And this state can stay around for some time (typically of the order of 10s of seconds, depending on the OS). Note that it's also disconnected from the Java process at this point as it appears to be totally under the control of the OS.

With RST, there is no waiting. And this is what brings me to what we were seeing in our QA environment. But the RST was being sent when the JVM was still alive and during the three-way handshake (SYN, SYN/ACK, RST... WTF??). This infers that the problem could not possibly be Java code since this is far too low a level.

It's easy to blame the new NIO/MINA as that was the only thing new in our stack but since Linux was handling it fine, we set the System Administrators looking at this Solaris box to see what could be wrong. Finally, by comparing all environment files with that of root who could run our code, we found that for the chroot-ed user under which our code runs could not write to /dev/poll.
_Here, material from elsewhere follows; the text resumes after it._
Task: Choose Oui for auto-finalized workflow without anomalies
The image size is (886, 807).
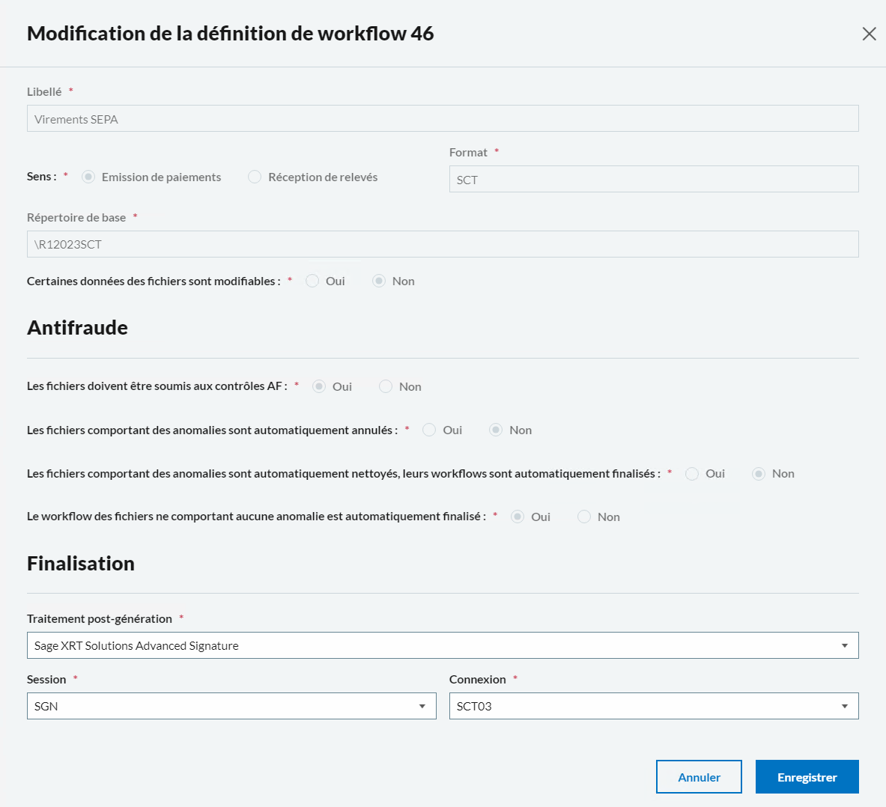Action: tap(518, 517)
I don't pretend to be a Solaris expert but looking at this link:

"The /dev/poll pseudo-device [is] maintaining the full set of file descriptors being polled in the kernel."

Which sounds a little like (OK, I'm clutching at straws) the opening page on the chapter on Selectors in Java NIO:

"multiplexing make it possible for a single thread to efficiently manage many I/O channels simultaneously. C/C++ coders have had the POSIX select( ) and/or poll( ) system calls in their toolbox for many years."

Now, I know my MINA code is using selectors, so I am assuming that this asks the operating system to add an entry to /dev/poll. Since the thread finds this unexpectedly read-only (a mistake by the admin setting up the chroot jail) things go horribly wrong and a RST is sent just as we're connecting.

Whether this is true or not, chmoding /dev/poll to being read/write for this user solved the problem.

Poisoned Ivy

Stress tests are not just for your code. They're for the full stack.

We recently updated our build to use Ivy. This is no small piece of work and (as we discovered) can be prone to error.

Since we work in an investment bank, we're encouraged to use internal Ivy repositories. The developer tasked with this work could not find the JBossCache library we were using (1.2.3 - yes, the code really is that old) and so used version 1.2.2. He regarded this downgrade as the lesser of the evils as transitive dependency management seemed more important than a small difference in the revision number of a library. What could possibly go wrong?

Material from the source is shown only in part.